## WHAT IS BEING ASKED
Transcribe all the entries word for word, omitting any pictures they contain.
>>>
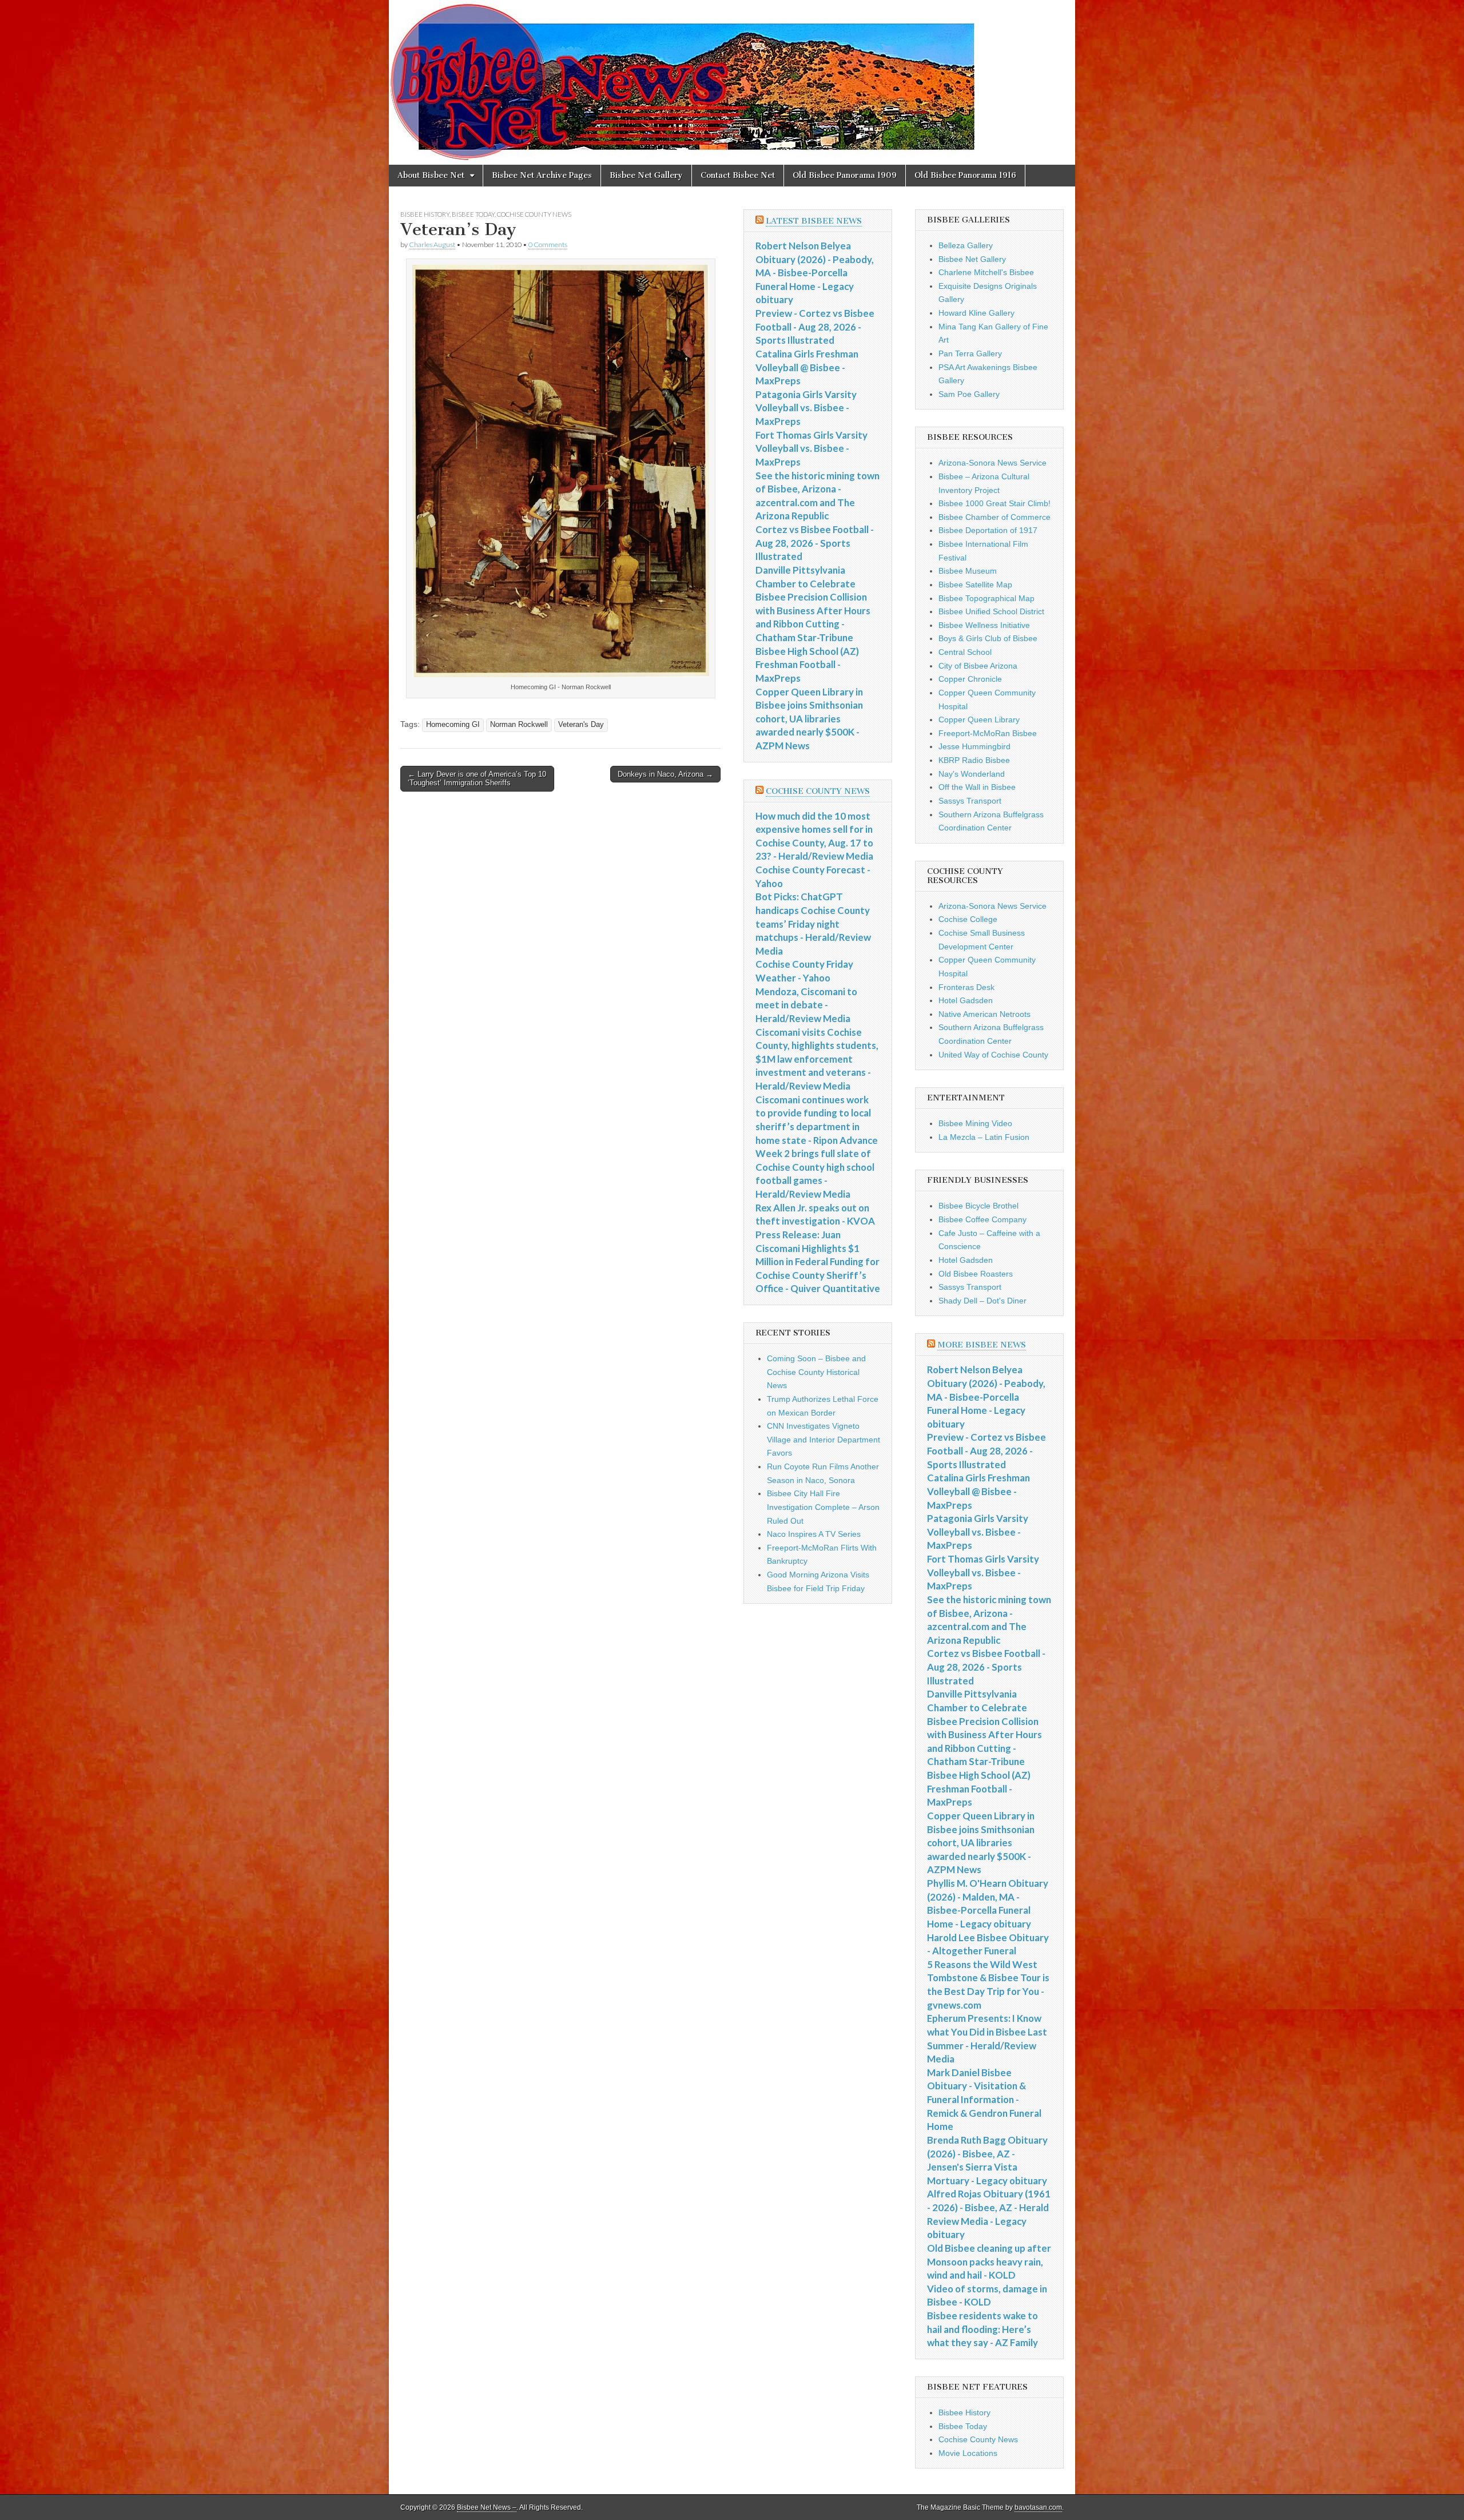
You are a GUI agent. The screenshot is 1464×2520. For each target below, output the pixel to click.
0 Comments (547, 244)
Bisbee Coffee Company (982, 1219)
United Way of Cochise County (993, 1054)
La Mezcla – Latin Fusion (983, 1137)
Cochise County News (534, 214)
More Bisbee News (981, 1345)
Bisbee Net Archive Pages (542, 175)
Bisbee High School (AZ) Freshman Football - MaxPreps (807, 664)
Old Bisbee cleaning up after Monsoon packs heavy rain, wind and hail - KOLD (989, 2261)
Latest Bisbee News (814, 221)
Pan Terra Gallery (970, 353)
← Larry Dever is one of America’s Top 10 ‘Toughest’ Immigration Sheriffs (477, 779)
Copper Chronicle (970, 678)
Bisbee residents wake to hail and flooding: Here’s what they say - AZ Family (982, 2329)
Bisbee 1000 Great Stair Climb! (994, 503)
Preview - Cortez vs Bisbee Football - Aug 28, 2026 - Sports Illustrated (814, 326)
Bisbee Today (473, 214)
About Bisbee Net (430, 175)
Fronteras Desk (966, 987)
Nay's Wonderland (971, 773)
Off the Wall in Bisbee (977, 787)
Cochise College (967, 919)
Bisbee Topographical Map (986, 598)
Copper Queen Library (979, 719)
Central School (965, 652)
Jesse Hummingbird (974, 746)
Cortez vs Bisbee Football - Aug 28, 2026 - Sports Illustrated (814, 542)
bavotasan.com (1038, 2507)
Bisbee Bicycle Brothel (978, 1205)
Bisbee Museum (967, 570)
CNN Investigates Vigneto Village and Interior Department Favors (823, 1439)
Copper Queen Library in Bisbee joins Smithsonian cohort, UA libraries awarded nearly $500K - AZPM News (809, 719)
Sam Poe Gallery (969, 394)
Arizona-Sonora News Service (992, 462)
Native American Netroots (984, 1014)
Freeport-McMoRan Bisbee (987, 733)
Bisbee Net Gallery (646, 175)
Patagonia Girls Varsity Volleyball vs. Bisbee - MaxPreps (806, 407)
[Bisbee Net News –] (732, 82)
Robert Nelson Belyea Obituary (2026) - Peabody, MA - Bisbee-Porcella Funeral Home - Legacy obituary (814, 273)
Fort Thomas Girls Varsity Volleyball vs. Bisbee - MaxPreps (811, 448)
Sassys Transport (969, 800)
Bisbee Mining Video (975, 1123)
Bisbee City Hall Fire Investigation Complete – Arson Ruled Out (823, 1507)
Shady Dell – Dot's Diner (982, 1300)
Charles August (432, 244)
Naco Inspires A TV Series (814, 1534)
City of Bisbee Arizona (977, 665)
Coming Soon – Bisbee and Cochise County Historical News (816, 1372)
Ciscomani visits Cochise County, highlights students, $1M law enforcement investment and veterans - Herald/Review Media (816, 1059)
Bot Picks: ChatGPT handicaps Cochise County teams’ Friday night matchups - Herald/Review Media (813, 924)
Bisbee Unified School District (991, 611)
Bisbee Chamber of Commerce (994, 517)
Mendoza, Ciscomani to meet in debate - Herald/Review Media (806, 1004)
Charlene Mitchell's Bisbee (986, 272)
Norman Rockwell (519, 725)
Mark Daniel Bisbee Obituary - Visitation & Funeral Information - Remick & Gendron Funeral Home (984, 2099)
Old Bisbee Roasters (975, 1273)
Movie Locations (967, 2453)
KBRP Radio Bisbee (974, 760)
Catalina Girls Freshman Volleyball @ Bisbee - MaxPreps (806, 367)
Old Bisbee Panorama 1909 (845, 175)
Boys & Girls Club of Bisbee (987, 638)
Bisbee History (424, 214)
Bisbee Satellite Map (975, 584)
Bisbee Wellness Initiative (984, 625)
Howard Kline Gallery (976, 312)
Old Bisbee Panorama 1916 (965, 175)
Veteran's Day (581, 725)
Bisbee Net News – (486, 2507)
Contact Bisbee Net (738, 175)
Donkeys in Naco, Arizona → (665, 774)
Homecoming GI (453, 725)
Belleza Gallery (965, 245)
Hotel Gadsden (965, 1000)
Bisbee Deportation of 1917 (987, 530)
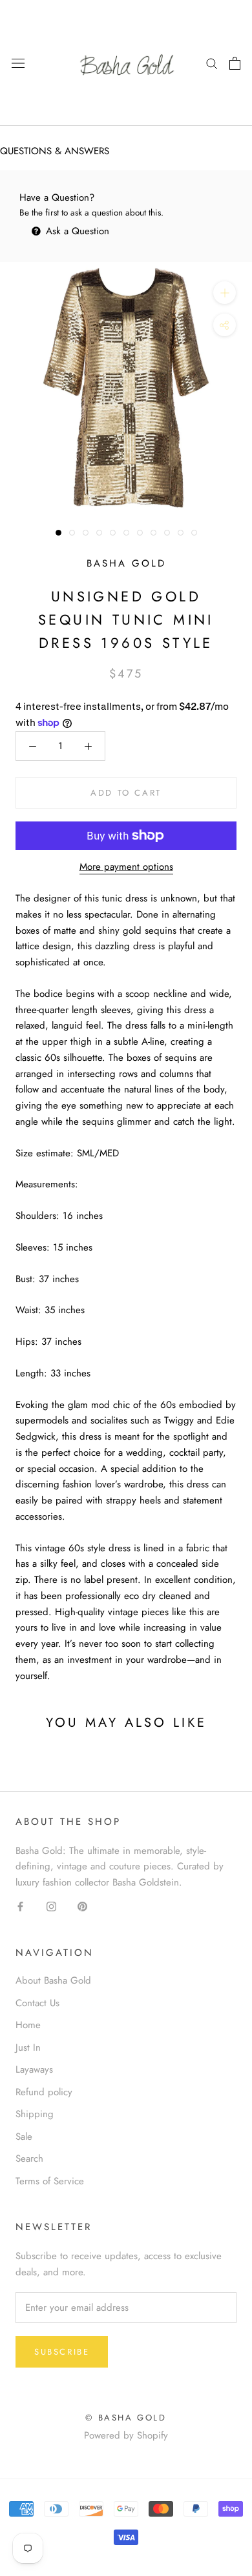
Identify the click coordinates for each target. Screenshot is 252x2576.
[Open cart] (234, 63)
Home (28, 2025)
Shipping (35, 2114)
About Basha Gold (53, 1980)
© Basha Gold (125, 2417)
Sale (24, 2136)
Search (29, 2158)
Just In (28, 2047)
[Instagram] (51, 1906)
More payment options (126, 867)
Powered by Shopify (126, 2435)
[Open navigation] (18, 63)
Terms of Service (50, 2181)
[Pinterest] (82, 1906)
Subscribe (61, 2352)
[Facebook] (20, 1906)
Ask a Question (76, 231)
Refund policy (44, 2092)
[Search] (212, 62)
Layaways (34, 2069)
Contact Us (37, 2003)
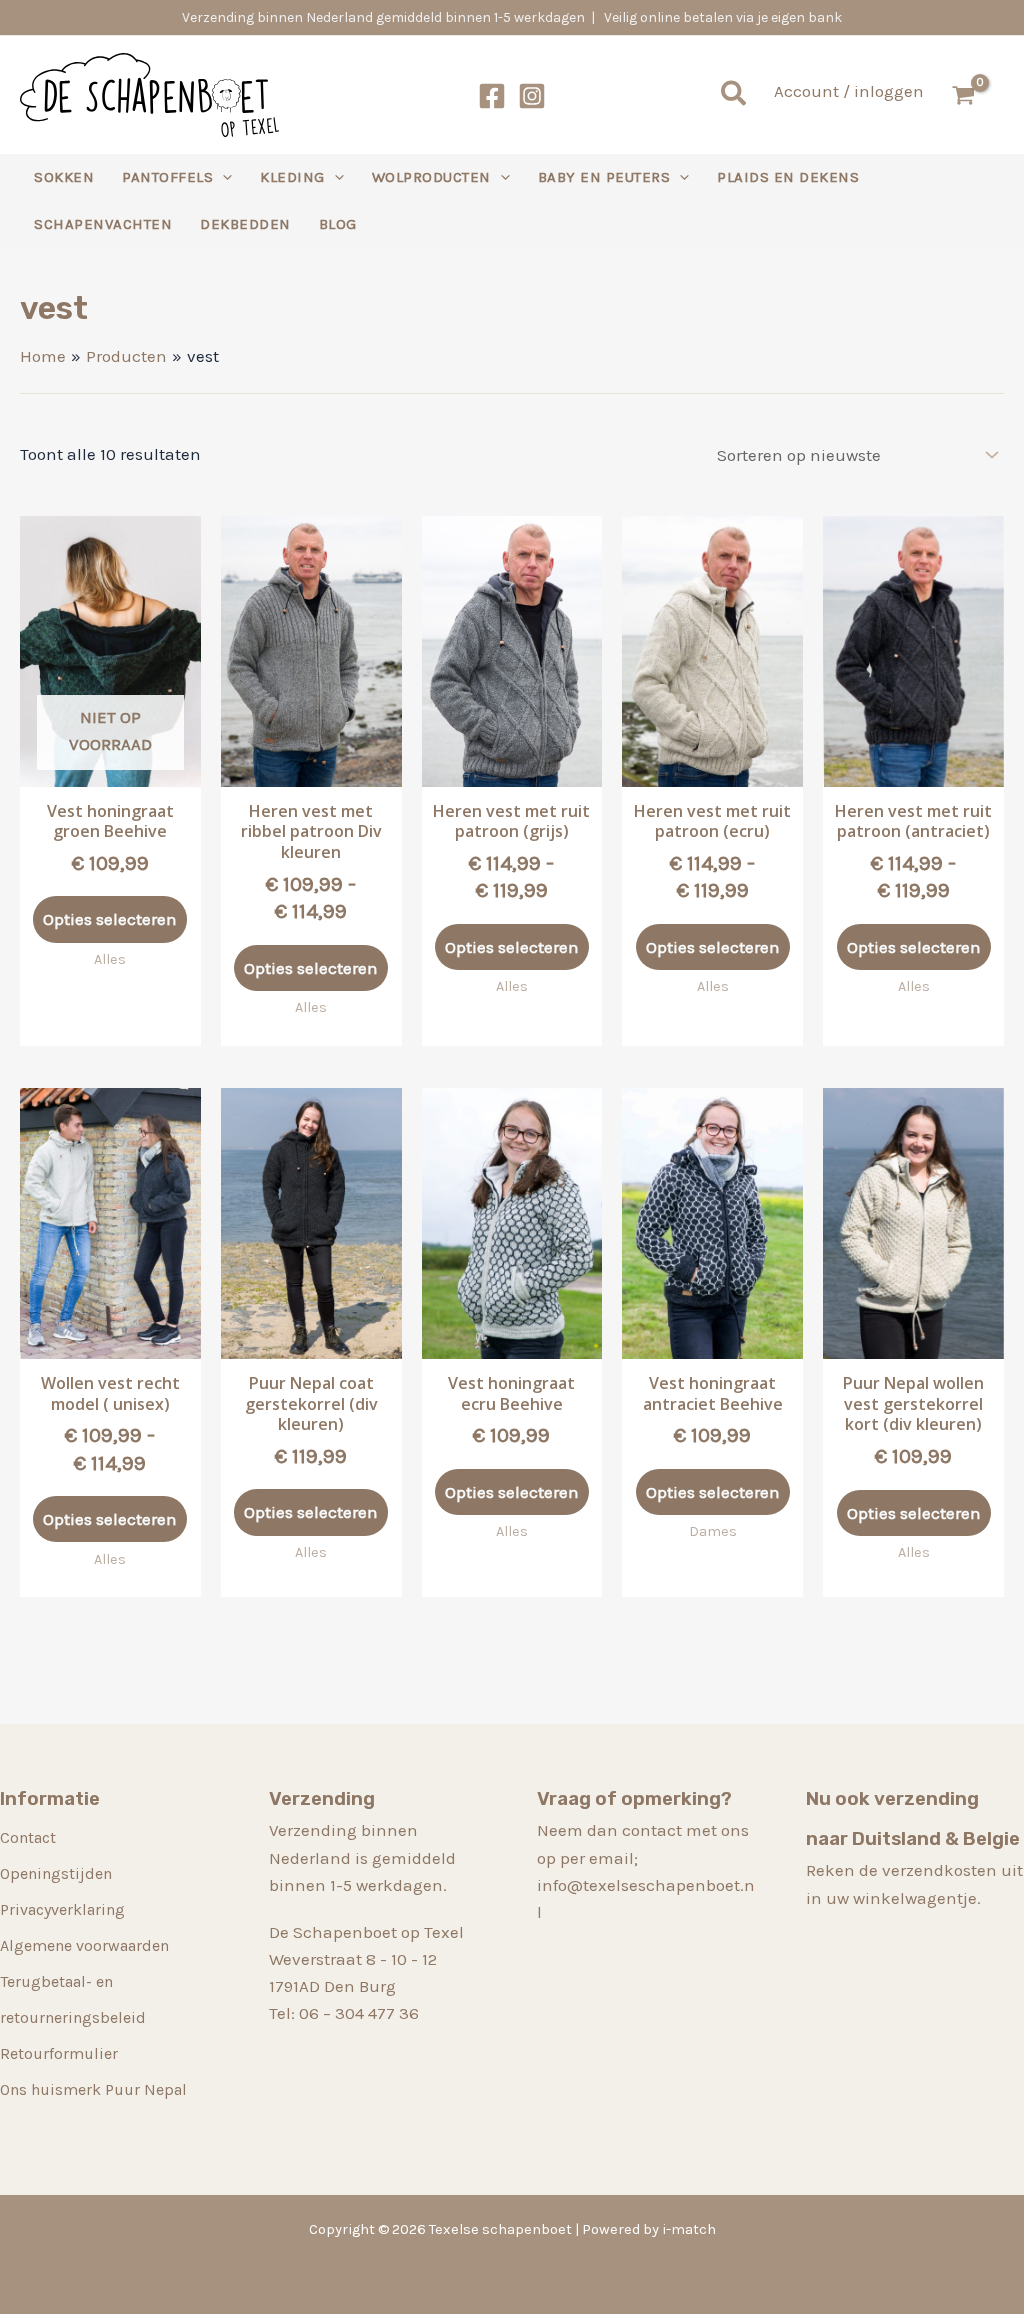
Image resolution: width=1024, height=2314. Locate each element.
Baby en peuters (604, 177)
<<<
## EXERCISE RESULT
You are a GUI agent. The screenshot is 1464×2520. For each target below, output the pixel to click.
0 Comments (547, 244)
Bisbee Coffee Company (982, 1219)
United Way of Cochise County (993, 1054)
La Mezcla – Latin Fusion (983, 1137)
Cochise County News (534, 214)
More Bisbee News (981, 1345)
Bisbee Net Archive Pages (542, 175)
Bisbee High School (AZ) Freshman Football - MaxPreps (807, 664)
Old Bisbee cleaning up after Monsoon packs heavy rain, wind and hail - KOLD (989, 2261)
Latest Bisbee News (814, 221)
Pan Terra Gallery (970, 353)
← Larry Dever is one of America’s Top 10 ‘Toughest’ Immigration Sheriffs (477, 779)
Copper Chronicle (970, 678)
Bisbee residents wake to hail and flooding: Here’s what they say - AZ Family (982, 2329)
Bisbee 1000 Great Stair Climb! (994, 503)
Preview - Cortez vs Bisbee Football - Aug 28, 2026 - Sports Illustrated (814, 326)
Bisbee Today (473, 214)
About Bisbee Net (430, 175)
Fronteras Desk (966, 987)
Nay's Wonderland (971, 773)
Off the Wall in Bisbee (977, 787)
Cochise College (967, 919)
Bisbee Topographical Map (986, 598)
Copper Queen Library (979, 719)
Central School (965, 652)
Jesse Hummingbird (974, 746)
Cortez vs Bisbee Football - Aug 28, 2026 - Sports Illustrated (814, 542)
bavotasan.com (1038, 2507)
Bisbee Bicycle Brothel (978, 1205)
Bisbee Museum (967, 570)
CNN Investigates Vigneto Village and Interior Department Favors (823, 1439)
Copper Queen Library in Bisbee joins Smithsonian cohort, UA libraries awarded nearly $500K - AZPM News (809, 719)
Sam Poe Gallery (969, 394)
Arizona-Sonora News Service (992, 462)
Native American Netroots (984, 1014)
Freeport-McMoRan Bisbee (987, 733)
Bisbee Net Gallery (646, 175)
Patagonia Girls Varsity Volleyball vs. Bisbee - MaxPreps (806, 407)
[Bisbee Net News –] (732, 82)
Robert Nelson Belyea Obituary (2026) - Peabody, MA - Bisbee-Porcella Funeral Home - Legacy obituary (814, 273)
Fort Thomas Girls Varsity Volleyball vs. Bisbee - MaxPreps (811, 448)
Sassys Transport (969, 800)
Bisbee Mining Video (975, 1123)
Bisbee City Hall Fire Investigation Complete – Arson Ruled Out (823, 1507)
Shady Dell – Dot's Diner (982, 1300)
Charles August (432, 244)
Naco Inspires A TV Series (814, 1534)
City of Bisbee Arizona (977, 665)
Coming Soon – Bisbee and Cochise County Historical News (816, 1372)
Ciscomani visits Cochise County, highlights students, $1M law enforcement investment and veterans - Herald/Review Media (816, 1059)
Bot Picks: ChatGPT handicaps Cochise County teams’ Friday night matchups - Herald/Review Media (813, 924)
Bisbee Unified School District (991, 611)
Bisbee Chamber of Commerce (994, 517)
Mendoza, Ciscomani to meet in debate - Herald/Review Media (806, 1004)
Charlene Mitchell's Bisbee (986, 272)
Norman Rockwell (519, 725)
Mark Daniel Bisbee Obituary - Visitation & Funeral Information - Remick & Gendron Funeral Home (984, 2099)
Old Bisbee Roasters (975, 1273)
Movie Locations (967, 2453)
KBRP Radio Bisbee (974, 760)
Catalina Girls Freshman Volleyball @ Bisbee - MaxPreps (806, 367)
Old Bisbee Panorama 1909 (845, 175)
Boys & Girls Club of Bisbee (987, 638)
Bisbee History (424, 214)
Bisbee Satellite Map (975, 584)
Bisbee Wellness Initiative (984, 625)
Howard Kline Gallery (976, 312)
Old Bisbee Panorama 1916 (965, 175)
Veteran's Day (581, 725)
Bisbee Net News – (486, 2507)
Contact Bisbee Net (738, 175)
Donkeys in Naco, Arizona → (665, 774)
Homecoming GI (453, 725)
Belleza Gallery (965, 245)
Hotel Gadsden (965, 1000)
Bisbee Deportation of 1917 (987, 530)
Identify the click coordinates for each target. Screenshot is 252x2576.
[Open cart] (234, 63)
Home (28, 2025)
Shipping (35, 2114)
About Basha Gold (53, 1980)
© Basha Gold (125, 2417)
Sale (24, 2136)
Search (29, 2158)
Just In (28, 2047)
[Instagram] (51, 1906)
More payment options (126, 867)
Powered by Shopify (126, 2435)
[Open navigation] (18, 63)
Terms of Service (50, 2181)
[Pinterest] (82, 1906)
Subscribe (61, 2352)
[Facebook] (20, 1906)
Ask a Question (76, 231)
Refund policy (44, 2092)
[Search] (212, 62)
Layaways (34, 2069)
Contact Us (37, 2003)
Image resolution: width=1024, height=2314. Locate each element.
Baby en peuters (604, 177)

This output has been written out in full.